The electronic device 102 may further predict, based on the application of the PTE model 110, the set of object-action pairs 120 associated with the second sequence of video segments 118 of the video content 114. The second sequence of video segments 118 may succeed the first sequence of video segments 116 in a playback timeline of the video content 114. Each object-action pair (such as the first object-action pair 120A) of the predicted set of object-action pairs 120 may include an action that is likely to be executed and an object using which the action is likely to be executed. Further, each object in a predicted object-action pair may be included in a video segment of the second sequence of video segments 118. For example, a first video segment of the second sequence of video segments 118 may depict performance of a predicted action using an object. The predicted action and the object may constitute the object-action pair 120A. The object constituting the object-action pair 120A may be included in the set of objects detected in the first sequence of video segments 116.
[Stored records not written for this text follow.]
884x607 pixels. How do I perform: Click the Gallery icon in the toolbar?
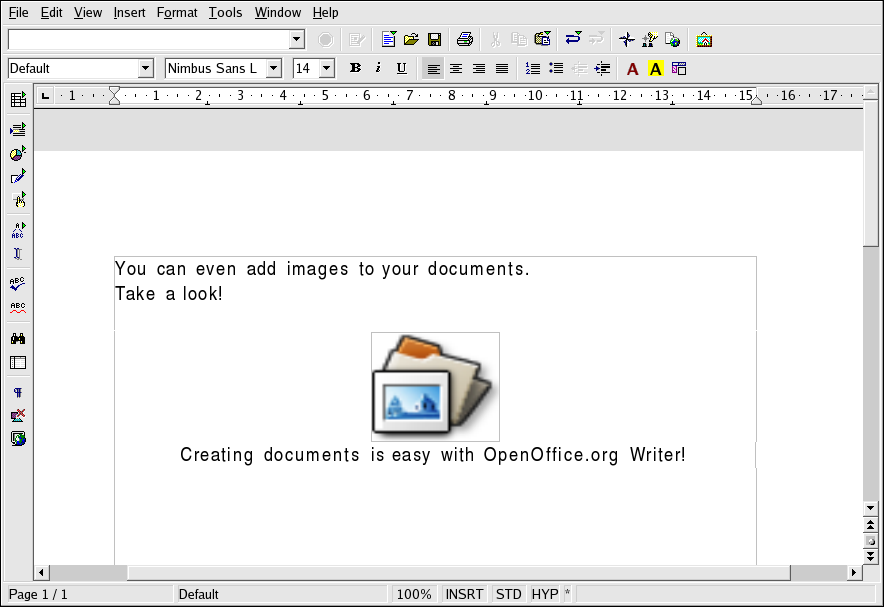[704, 40]
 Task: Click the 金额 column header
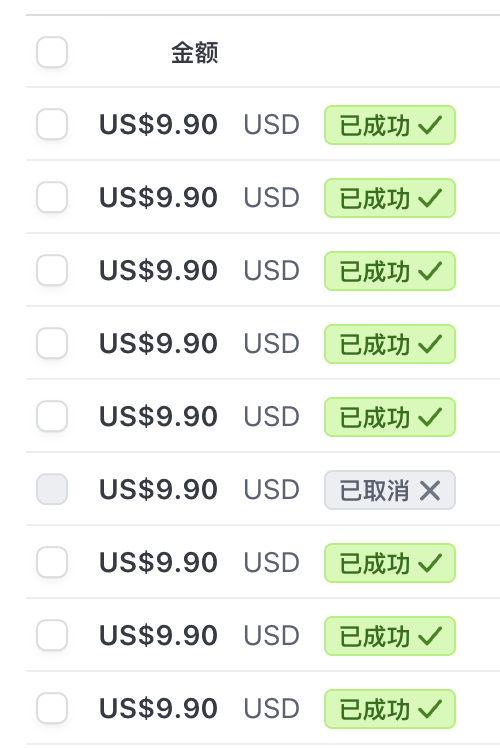[x=195, y=52]
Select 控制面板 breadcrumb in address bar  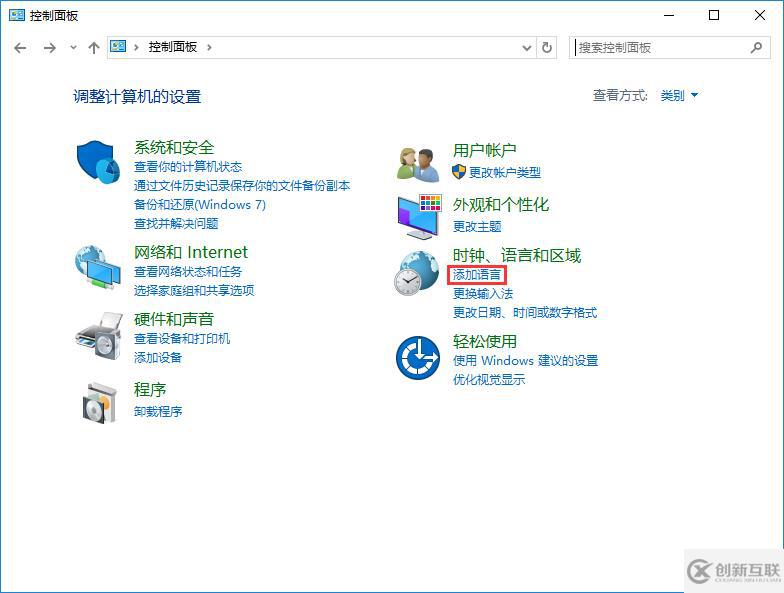click(x=173, y=47)
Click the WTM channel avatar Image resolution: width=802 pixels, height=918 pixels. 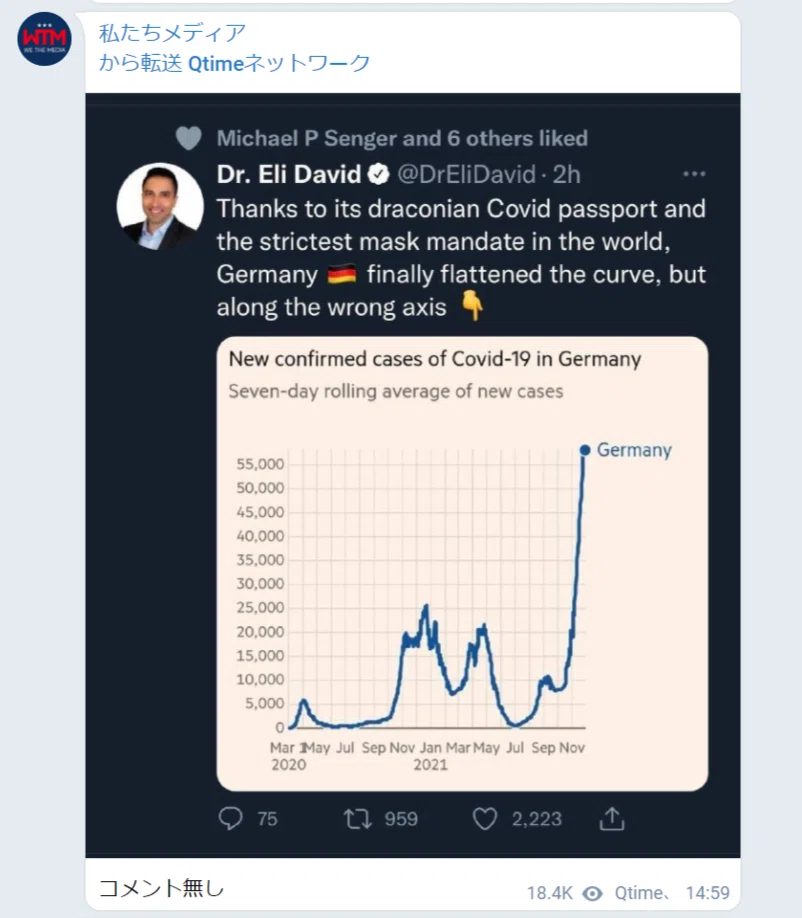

In accordance with an embodiment, the PTE model 110 may generate a set of aggregated features based on the multimodal representations (i.e., the set of generated embeddings indicative of the video segment-based representation and the object-based representation). The set of aggregated features may be generated further based on timing and positional information associated with each video segment of the second sequence of video segments 118 relative to other video segments of the second sequence of video segments 118. Thus, each video segment may be associated with an aggregated feature of the set of aggregated features. Based on an application of a decoder on the set of aggregated features, the decoder may predict the set of object-action pairs 120. Thus, each object-action pair of the set of object-action pairs 120 may correspond to an aggregated feature of the set of aggregated features generated by the PTE model 110. The electronic device 102 may further render information associated with the predicted set of object-action pairs 120 and the second sequence of video segments 118. The rendered information may include a mapping between objects and actions in each object-action pair of the set of object-action pairs 120. The rendered information may include an associations between object-action pairs of the set of object-action pairs 120 and video segments of the second sequence of video segments 118. The associations may indicate future depictions of execution of actions using objects in video segments of the second sequence of video segments 118. The actions and objects may belong to the object-action pairs of the set of object-action pairs 120.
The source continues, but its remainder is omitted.